On sait désormais ce que signifient les quatre lettres « SLUT » figurant sur la dernière page du manuscrit de John Steinbeck, publié en 1939.
Il aura fallu que les Éditions des Saints Pères, spécialisées dans l’édition de fac-similés de grands textes littéraires, s’intéressent au chef-d’œuvre de l’écrivain John Steinbeck, Les Raisins de la colère, pour qu’une énigme de plus de 80 ans trouve enfin une réponse.
La première image qui vient à l’esprit du lecteur découvrant le majestueux manuscrit des “Raisins de la colère” – Steinbeck rédigea le roman dans un agenda de très grand format, avec onglets alphabétiques reproduits dans l’ouvrage – est celle de l’écrivain au labeur, dans le bureau minuscule de sa maison de Greenwood Lane, à Los Gatos, Le Lac des Cygnes en musique de fond. L’homme a déjà publié “Of Mice and Men” (Des Souris et des Hommes), il est connu, acclamé par la critique et le public, mais il est exténué et envahi par les doutes. Avant de se lancer dans ce qui deviendra un chef-d’œuvre qui lui vaudra le prix Pulitzer en 1940, Steinbeck a jeté à la corbeille plusieurs ébauches qu’il estimait ratées.
Pendant cinq mois, il s’astreint à plusieurs heures d’écriture par jour, tâchant de s’extraire des sollicitations et du vacarme de son voisinage résidentiel. Carol, sa femme, veille sur lui. Elle est un pilier dans la progression littéraire de John : chaque jour, elle récupère le manuscrit afin de le dactylographier. C’est pour elle qu’il inscrit d’ailleurs sur la première page : « Big Writing ». Car sa graphie est si petite et serrée qu’elle lui a fait promettre de faire cette fois un effort… Ou doit-on lire « Big » au sens d’important ? En effet, Steinbeck se sent investi d’une mission, frappé par le désespoir des familles venus tenter leur chance en Californie et par les images cauchemardesques de Visalia et Nipomo, villes ravagées par les inondations et la famine entre février et mars 1938.
L’importance de Carol pendant ces cinq mois d’écriture est fondamentale : les traces au crayon rouge visibles dans le manuscrit, c’est elle. Elle, qui repère les césures entre les paragraphes et les dialogues. Elle encore, qui trouve le titre finak du roman le 2 septembre. Steinbeck lui offre donc le manuscrit qu’elle vendra plus tard, et est désormais conservé à l’université de Virginie depuis 1960.

○ ○ ○

• **CONSIGNES**:
a) D'après le texte sur Steinbeck, où le manuscrit est-il conservé aujourd'hui ?
b) Traduisez en anglais, s'il vous plaît, cette phrase du texte sur Steinbeck : « Carol, sa femme, veille sur lui. »
c) Recopiez le texte sur Steinbeck à partir des mots « L’importance de Carol » et arrêtez-vous après « Virginie depuis 1960. ».
Les items n'ont aucun rapport avec le texte sur Steinbeck.

[Entrées tirées d'une collection]

○ ○ ○

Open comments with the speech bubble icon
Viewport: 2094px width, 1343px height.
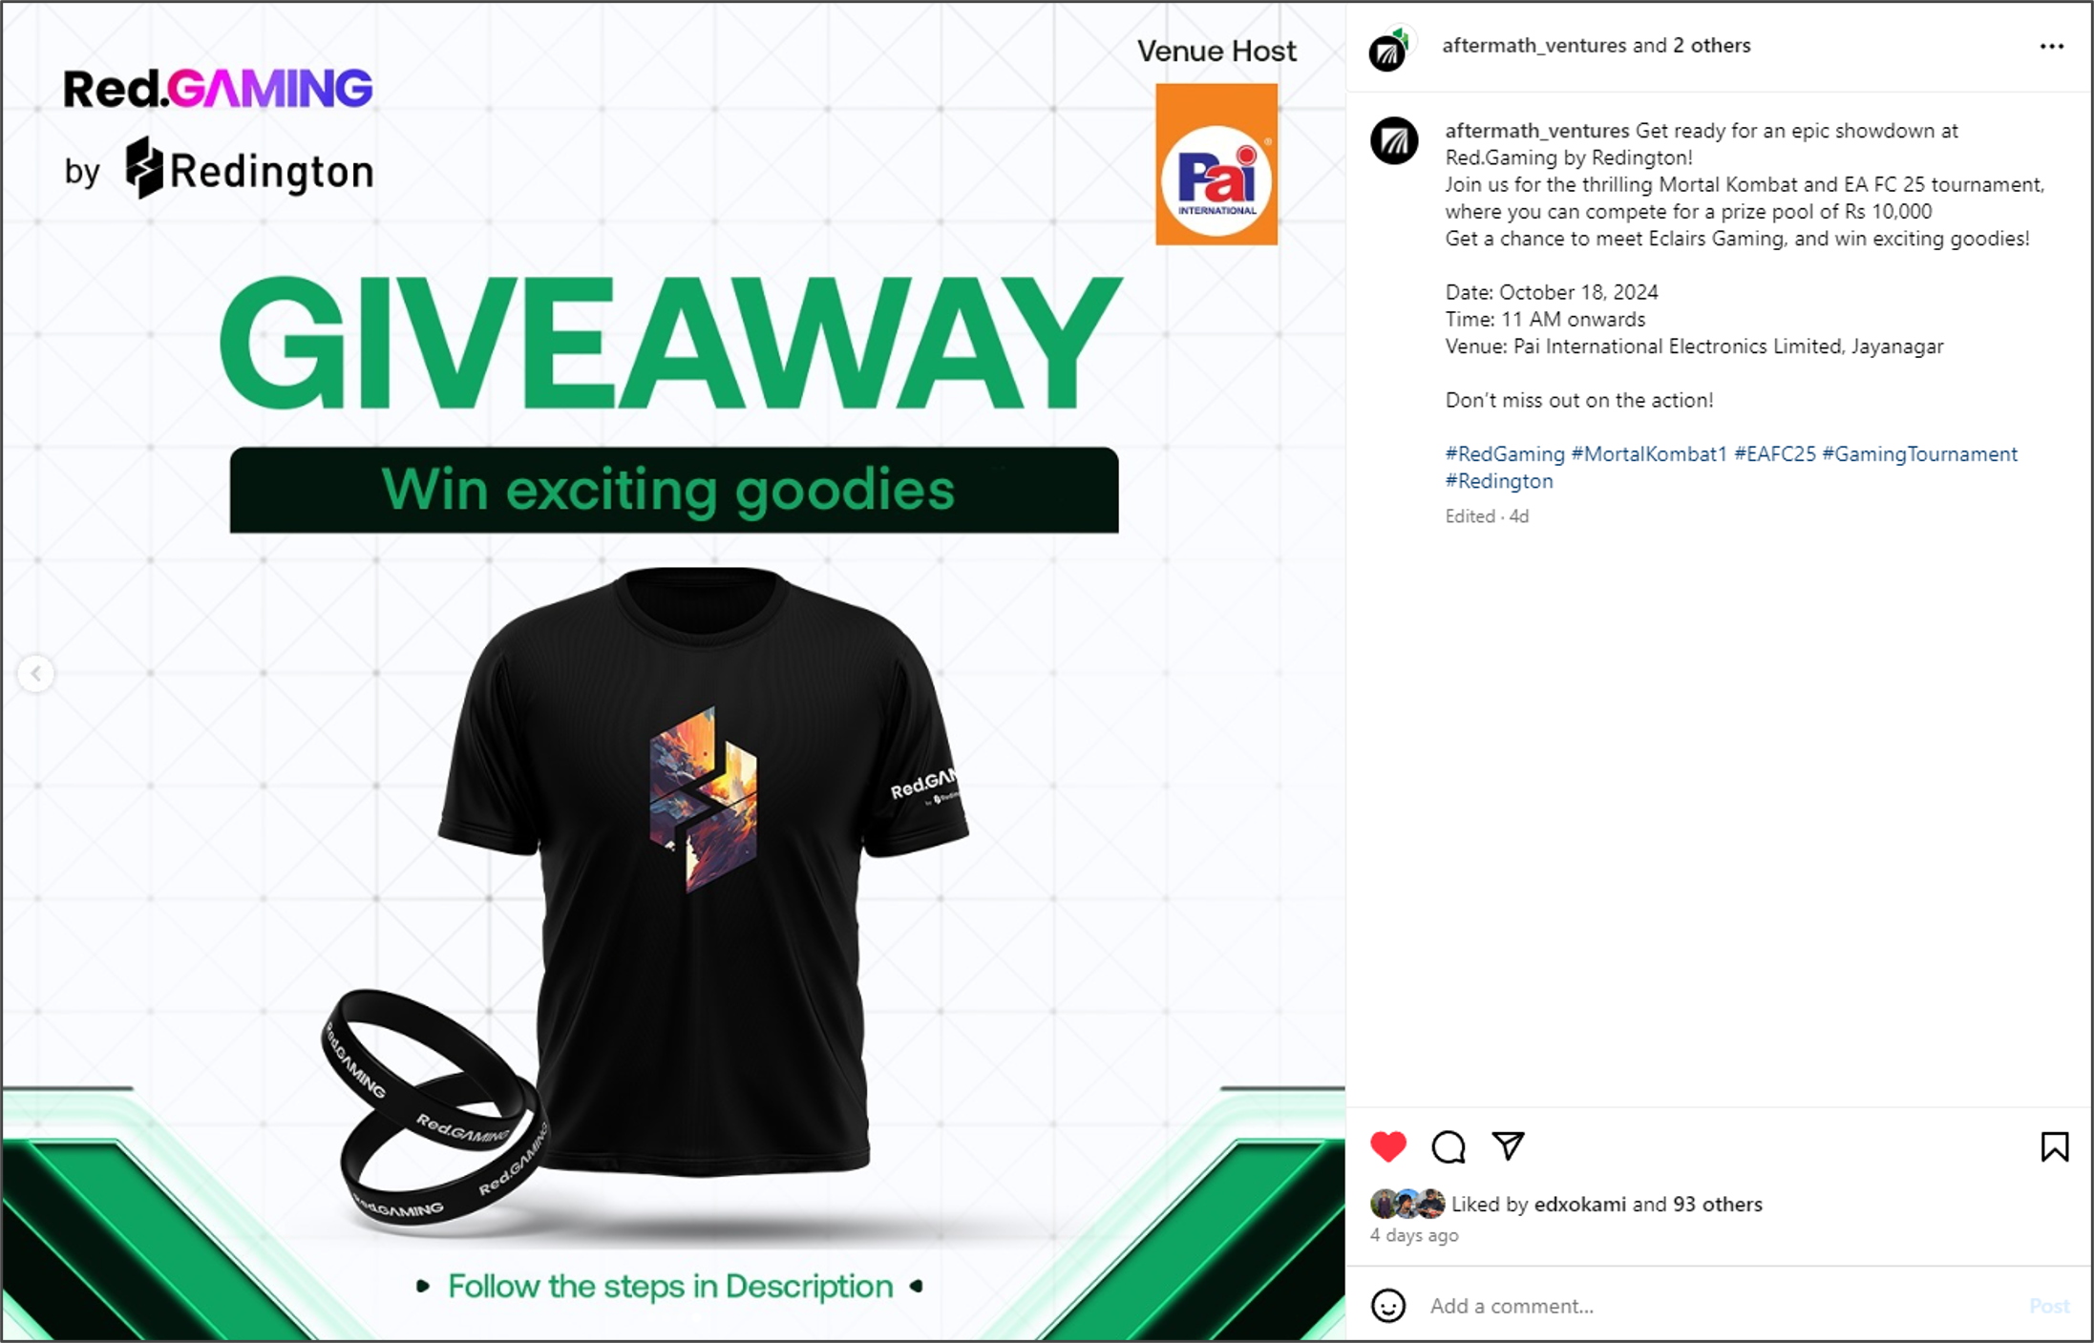coord(1449,1146)
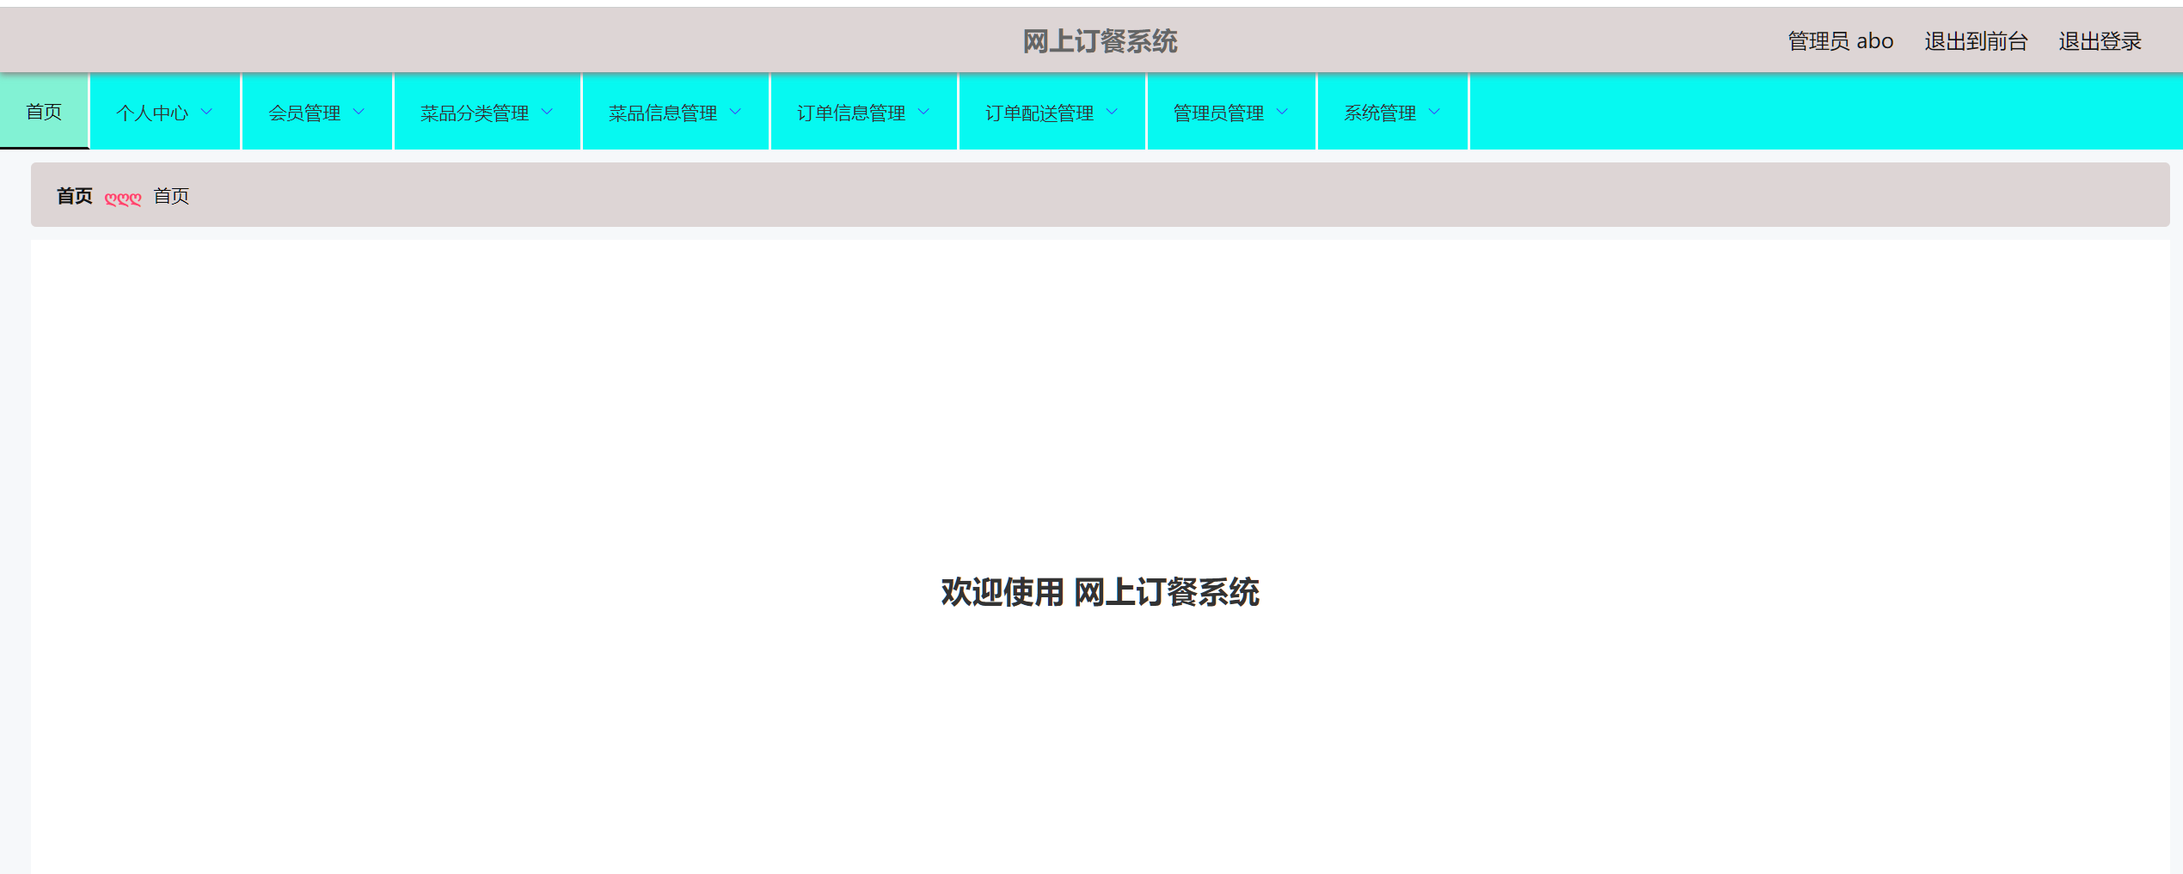Click the 个人中心 chevron arrow
The image size is (2183, 874).
[206, 112]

○ ○ ○

• **RÉPONSES**:
a) À l'université de Virginie, depuis 1960.

b) Carol, his wife, watches over him.

c)
L’importance de Carol pendant ces cinq mois d’écriture est fondamentale : les traces au crayon rouge visibles dans le manuscrit, c’est elle. Elle, qui repère les césures entre les paragraphes et les dialogues. Elle encore, qui trouve le titre finak du roman le 2 septembre. Steinbeck lui offre donc le manuscrit qu’elle vendra plus tard, et est désormais conservé à l’université de Virginie depuis 1960.